[Collected data entries]
* * *

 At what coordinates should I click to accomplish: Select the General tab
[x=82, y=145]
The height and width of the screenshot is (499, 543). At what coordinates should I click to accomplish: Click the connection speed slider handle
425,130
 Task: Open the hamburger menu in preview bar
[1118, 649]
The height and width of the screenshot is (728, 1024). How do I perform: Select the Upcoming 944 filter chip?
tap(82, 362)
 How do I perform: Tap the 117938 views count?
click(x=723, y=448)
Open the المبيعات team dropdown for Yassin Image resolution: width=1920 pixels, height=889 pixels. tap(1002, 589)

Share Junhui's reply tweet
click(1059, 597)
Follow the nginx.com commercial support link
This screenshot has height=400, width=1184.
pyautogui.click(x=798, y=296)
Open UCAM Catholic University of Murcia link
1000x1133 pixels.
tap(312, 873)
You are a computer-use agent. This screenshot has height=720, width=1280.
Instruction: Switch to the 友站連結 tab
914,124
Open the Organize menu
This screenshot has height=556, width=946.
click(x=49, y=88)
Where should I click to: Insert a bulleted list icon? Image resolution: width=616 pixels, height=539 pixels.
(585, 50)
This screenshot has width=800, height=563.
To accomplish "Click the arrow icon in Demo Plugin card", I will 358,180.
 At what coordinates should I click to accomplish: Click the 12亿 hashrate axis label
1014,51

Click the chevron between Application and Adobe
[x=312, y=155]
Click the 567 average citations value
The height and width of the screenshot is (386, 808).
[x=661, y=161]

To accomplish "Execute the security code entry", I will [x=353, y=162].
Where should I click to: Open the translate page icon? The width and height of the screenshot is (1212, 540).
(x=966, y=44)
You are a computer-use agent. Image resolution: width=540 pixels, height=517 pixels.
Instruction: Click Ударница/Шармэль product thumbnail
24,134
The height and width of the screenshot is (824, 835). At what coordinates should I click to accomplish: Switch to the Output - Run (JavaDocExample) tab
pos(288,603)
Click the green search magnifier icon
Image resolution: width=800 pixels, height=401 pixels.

* * *

▶ _How to complete this task_
Using the entries shown above, reproduce verbatim the lines from the line bearing "How do I perform: Tap" to the line bearing "Open UCAM Catholic University of Murcia link", inclusive.

▶ _Written reply_
 How do I perform: Tap the 117938 views count?
click(x=723, y=448)
Open the المبيعات team dropdown for Yassin Image resolution: width=1920 pixels, height=889 pixels. tap(1002, 589)

Share Junhui's reply tweet
click(1059, 597)
Follow the nginx.com commercial support link
This screenshot has height=400, width=1184.
pyautogui.click(x=798, y=296)
Open UCAM Catholic University of Murcia link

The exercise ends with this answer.